大井のテヘラン支社がアフシャールとつながりのあるイラン当局者に接触。やはりイラン革命防衛隊であったその当局者に金銭的利益を示し、これから起きることに目をつぶることを約束させた。
そして、ヴァリエンティア入りしていたヴァンデクリフトの猟犬たちが動き始める。
ヴァリエンティアにはトートが呼び込んだ地球資本による高級ホテルが既に建設されており、アフシャールはそこで頻繁に目撃されていた。
何日かの監視とホテルへのハッキングによって、アフシャールは偽名でホテルに滞在していると確定。後はどこで殺害するかという話になってきた。

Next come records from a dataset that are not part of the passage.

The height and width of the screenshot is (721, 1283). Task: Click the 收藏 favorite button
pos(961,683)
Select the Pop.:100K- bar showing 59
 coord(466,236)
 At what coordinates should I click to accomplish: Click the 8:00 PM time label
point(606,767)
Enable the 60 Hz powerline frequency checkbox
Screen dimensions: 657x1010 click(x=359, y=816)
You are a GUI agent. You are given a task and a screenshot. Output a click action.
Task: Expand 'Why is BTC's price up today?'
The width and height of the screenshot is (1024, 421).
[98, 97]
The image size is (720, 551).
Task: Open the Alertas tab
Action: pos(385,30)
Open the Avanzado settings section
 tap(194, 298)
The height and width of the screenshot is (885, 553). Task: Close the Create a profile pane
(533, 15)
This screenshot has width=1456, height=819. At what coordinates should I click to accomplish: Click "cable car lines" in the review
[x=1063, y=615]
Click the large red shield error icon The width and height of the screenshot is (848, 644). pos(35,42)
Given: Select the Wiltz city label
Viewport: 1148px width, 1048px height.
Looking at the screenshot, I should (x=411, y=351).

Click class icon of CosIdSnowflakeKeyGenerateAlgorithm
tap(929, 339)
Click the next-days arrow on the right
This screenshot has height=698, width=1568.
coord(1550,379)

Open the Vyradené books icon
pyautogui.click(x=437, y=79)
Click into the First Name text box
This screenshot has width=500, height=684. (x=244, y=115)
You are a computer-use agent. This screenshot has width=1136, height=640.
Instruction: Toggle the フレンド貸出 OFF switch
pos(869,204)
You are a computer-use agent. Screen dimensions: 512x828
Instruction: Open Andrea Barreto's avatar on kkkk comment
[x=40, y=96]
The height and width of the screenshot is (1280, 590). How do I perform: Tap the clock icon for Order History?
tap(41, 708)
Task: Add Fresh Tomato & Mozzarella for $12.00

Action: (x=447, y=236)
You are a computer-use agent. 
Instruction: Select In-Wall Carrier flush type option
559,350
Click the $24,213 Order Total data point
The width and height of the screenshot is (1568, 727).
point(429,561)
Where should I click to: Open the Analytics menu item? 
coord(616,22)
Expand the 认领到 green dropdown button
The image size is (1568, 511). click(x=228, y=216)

「神通少佐。ヴァリエンティアはアフシャールの暗殺に警戒しているとの情報が本部より入りましたが、どうしますか?」
「警戒しているということは警備を付けているということか……。これまでの監視の情報とも一致するな」
アフシャールは数名のヴァリエンティア人を常に傍に置いており、恐らくはそのヴァリエンティア人はヴァリエンティア政府の着けた護衛だと思われていた。
「ともあれ、これ以上暗殺を延期にはできない。その点も本部から急かされている。そろそろ実行するぞ」
「計画は?」
「事故に見せかける必要はあまりない。こいつが死んで困るのはヴァリエンティア政府とダークエルフだけで、どちらも既に我々と敵対している。ならば、強引にでも暗殺することにしよう」
そう言いながらヴァンデクリフトの猟犬である神通はヴァリエンティアに展開してる高級ホテルの図面を眺めた。
彼はホテルでアフシャールを襲撃するつもりだ。